### Your task
In the Solidity optimizer bug post below, which Solidity release patched the bug?

### Document segment
------------------------------------------------------------
Solidity optimizer bug | Ethereum Foundation Blog


A bug in the Solidity optimizer was reported through the Ethereum Foundation Bounty program, by Christoph Jentzsch. This bug is patched as of 2017-05-03, with the release of Solidity 0.4.11.

Background

The bug in question concerned how the optimizer optimizes on constants in the byte code. By “byte code constants”, we mean anything which is PUSHed on the stack (not to be confused with Solidity constants). For example, if the value 0xfffffffffffffffffffffffffffffffffffffffffffffffe is PUSHed, then the optimizer can either do PUSH32 0xfffffffffffffffffffffffffffffffffffffffffffffffe, or choose to encode this as PUSH1 1; NOT;.

An error in the optimizer made optimizations of byte code constants fail for certain cases by producing a routine that did not properly recreate the original constant.

The behavior described in the reported bug was found in a contract in which one method ceased functioning when another – totally unrelated – method was added to the contract. After analysis, it was determined that a number of conditions must exist at once for the bug to trigger. Any combination of conditions that would trigger the bug would consistently have the following two conditions:

  1. The constant needs to start with 0xFF… and end with a long series of zeroes (or vice versa).
  2. The same constant needs to be used in multiple locations, for the optimizer to choose to optimize this particular constant. Alternatively, it needs to be used in the constructor, which optimises for size rather than gas.

In addition to the two conditions above, there are further, more complicated conditions that are required.

Analysis

This bug is present in all released versions of Solidity from at least as far back as summer 2015 to the present. Although the bug has been present since 2015, it seems very hard to trigger by “random” code:

We performed a static analysis of all contract code deployed on the blockchain, and found no occurrence of such an invalidly generated routine. Note, the fact that we have not found a bug in all the contract code does not guarantee the absence of such occurrences.

Improvements

In order to provide better transparency and increased awareness of bugs in Solidity, we have started exporting information about Solidity-related vulnerabilities as JSON-files in the Solidity code repository(1,2). We hope that block explorers will integrate this information along with other contract-related information.

Etherscan has already implemented this, which can be seen here and here.

Concerning the bug itself, we added a mini-EVM to the optimizer which verifies the correctness of each generated routine at compile time.

Furthermore, work has already started on a fully-specified and more high-level intermediate language. Future optimizer routines on this language will be much easier to understand and audit and it will replace the current optimizer.
------------------------------------------------------------
### Available data
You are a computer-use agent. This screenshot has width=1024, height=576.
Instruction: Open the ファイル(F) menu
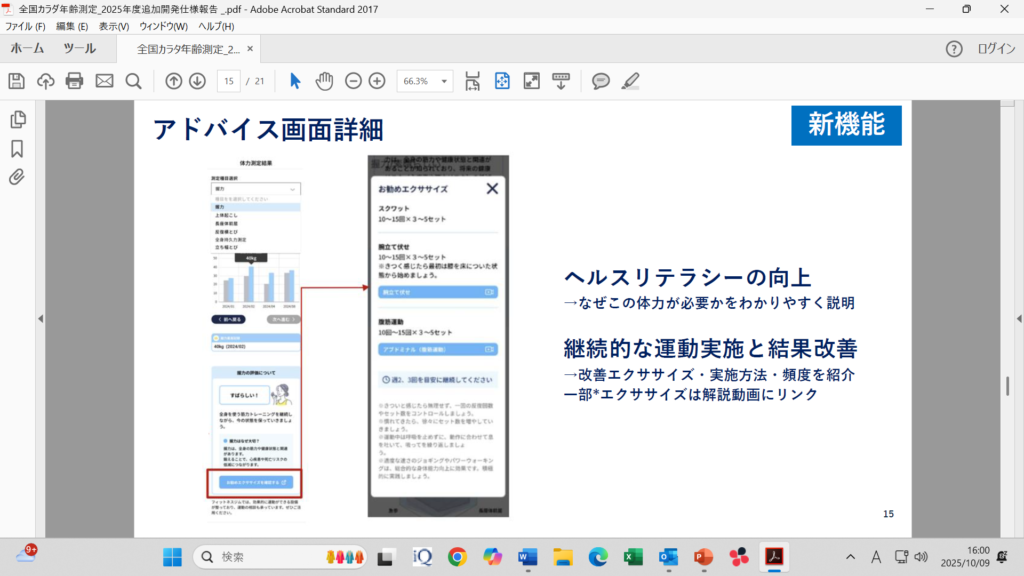27,26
------------------------------------------------------------
### Task answer
Solidity 0.4.11